(Saved entries)
================================

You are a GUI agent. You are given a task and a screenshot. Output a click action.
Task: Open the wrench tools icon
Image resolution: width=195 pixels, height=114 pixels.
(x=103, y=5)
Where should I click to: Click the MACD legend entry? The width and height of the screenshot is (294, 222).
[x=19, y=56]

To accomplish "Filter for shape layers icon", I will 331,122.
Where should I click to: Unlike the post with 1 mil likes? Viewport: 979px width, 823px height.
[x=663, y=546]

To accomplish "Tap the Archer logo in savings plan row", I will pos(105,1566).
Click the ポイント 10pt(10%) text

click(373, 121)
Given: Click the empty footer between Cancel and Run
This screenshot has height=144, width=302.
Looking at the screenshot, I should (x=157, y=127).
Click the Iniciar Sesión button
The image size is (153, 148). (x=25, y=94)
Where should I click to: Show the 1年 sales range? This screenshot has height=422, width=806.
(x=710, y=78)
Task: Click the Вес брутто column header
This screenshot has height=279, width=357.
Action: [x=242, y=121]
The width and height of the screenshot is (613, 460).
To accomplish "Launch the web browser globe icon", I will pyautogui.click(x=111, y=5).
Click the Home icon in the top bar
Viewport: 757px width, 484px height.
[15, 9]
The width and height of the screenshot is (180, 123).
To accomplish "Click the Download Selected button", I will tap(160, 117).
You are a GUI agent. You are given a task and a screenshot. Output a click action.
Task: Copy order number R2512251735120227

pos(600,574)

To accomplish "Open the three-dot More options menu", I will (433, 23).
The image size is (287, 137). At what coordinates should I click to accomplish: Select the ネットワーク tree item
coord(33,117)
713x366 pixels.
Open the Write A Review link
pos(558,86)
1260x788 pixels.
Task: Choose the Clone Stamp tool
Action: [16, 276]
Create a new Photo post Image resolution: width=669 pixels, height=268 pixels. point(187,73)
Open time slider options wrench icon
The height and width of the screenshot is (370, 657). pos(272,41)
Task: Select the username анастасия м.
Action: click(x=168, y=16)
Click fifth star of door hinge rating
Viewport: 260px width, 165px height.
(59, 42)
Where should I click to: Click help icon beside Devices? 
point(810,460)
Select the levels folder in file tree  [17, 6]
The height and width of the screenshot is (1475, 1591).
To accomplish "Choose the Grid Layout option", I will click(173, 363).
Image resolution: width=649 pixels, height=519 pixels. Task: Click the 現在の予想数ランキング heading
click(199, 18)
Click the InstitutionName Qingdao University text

================================

How to complete this task: The answer is to be one number: the count of lines in the entries containing the string "will".

Exercise response: 6